There is a different problem with the staff-written articles that introduce the portfolios. The problem is that the narrative portion of each of these articles has no apparent function other than to bridge various quotes, themselves of little insight. The writing of these introductions is at high school level, and would not recieve a grade higher than C from a generous teacher.
As in the case of Mr. McGrath, I think that Mr. Barlow was badly let down by a complete failure of the magazine to exercise an editorial function. I am going to pass judgment on whether there was any point to the project that he undertook (an issue that he raises himself). I am simply going to observe that the articles do not allow one to draw any meaningful conclusions and, more importantly, that he makes repeated statements about people who donated materials that are not just ingratiating, but fawning. There are statements in his articles at which I cringed out of embarrassment for him. I am speaking specifically about references to sponsors referred to as "Kind Mr. so and so" and "Gentle Mr. so and so". Where on earth were the editors when Mr. Barlow was impaling himself like this?

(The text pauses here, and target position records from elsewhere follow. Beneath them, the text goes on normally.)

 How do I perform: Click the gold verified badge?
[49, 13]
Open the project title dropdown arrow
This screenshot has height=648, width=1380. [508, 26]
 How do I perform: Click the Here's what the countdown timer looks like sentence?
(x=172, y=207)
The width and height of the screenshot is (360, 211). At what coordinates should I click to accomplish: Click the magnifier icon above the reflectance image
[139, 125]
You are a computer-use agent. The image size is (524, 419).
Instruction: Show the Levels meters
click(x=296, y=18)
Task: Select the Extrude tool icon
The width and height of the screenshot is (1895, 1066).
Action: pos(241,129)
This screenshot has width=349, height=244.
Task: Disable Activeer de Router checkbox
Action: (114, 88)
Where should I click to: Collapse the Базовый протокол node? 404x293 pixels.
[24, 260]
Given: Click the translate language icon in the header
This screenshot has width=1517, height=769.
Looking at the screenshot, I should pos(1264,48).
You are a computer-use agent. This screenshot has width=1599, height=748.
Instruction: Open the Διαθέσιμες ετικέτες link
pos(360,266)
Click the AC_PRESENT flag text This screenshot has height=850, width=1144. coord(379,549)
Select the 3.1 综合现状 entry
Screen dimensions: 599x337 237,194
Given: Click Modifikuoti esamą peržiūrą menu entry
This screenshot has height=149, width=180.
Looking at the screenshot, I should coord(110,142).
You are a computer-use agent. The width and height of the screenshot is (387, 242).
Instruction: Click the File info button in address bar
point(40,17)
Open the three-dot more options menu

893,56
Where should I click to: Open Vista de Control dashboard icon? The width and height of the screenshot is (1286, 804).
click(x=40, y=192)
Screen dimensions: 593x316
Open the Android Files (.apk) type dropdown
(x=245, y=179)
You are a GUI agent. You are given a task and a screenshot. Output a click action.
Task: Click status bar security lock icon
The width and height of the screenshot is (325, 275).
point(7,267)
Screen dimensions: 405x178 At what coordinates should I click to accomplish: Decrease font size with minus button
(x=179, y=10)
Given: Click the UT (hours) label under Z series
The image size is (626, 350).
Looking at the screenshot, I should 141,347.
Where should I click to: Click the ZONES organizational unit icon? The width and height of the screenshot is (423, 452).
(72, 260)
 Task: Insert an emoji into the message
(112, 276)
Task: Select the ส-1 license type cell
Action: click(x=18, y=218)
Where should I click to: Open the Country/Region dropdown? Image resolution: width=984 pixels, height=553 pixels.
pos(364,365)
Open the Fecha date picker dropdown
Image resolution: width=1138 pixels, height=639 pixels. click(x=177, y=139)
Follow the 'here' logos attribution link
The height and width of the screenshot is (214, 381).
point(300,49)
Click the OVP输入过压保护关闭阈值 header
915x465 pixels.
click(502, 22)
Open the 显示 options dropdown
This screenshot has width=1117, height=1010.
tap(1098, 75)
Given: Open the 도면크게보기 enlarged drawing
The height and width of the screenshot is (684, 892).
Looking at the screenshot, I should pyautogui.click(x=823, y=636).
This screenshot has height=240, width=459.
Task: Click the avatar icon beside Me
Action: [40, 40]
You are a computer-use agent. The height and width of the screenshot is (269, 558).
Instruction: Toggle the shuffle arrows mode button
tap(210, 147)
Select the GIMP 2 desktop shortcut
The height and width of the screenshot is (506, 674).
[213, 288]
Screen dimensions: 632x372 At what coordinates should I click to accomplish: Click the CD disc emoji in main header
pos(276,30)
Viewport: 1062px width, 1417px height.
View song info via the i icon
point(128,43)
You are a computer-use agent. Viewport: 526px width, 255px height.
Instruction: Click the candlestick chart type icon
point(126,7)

I was stunned at a two-page "review" by Ellis Vener on a Sekonic light meter. Mr. Vener's article is not a review. It is a two-page description of features. And what is on the back page of the magazine? A full page advertisement for the meter that Mr. Vener spent two pages describing. From the point of view of a reader, the obvious conclusion is that Mr. Vener is now in the business of writing what is commonly known as a puff piece. If I had been him, I would have told Mr. Simmons to find a staff writer to fulfill this function. Mr. Vener has a reputation to protect, and offering himself as an advertising copywriter for Sekonic to further the interests of a magazine that will print blatant puff pieces can do nothing except undermine his reputation. Why on earth would Mr. Vener put himself in this position and, more importantly, why would View Camera put Mr. Vener in this position?
So why do I read View Camera? When I buy the magazine, it is to obtain the articles that Kerry Thalmann and others write about historical issues. Mr. Thalmann is no great stylist, but writing an article that sets out historical data about a company or a series of lenses does not require style. He and the others who do this yeoman work do it competently, and they can write a sentence in English. When View Camera runs an article of this kind in which I am interested, I purchase the magazine, photocopy the historical material, and throw the magazine itself in the trash.
I would have a higher regard for View Camera if it had an editor who had sufficient regard for the photographers who write for the magazine to ensure that they do not embarrass themselves in public. Unfortunately, that is not currently the case.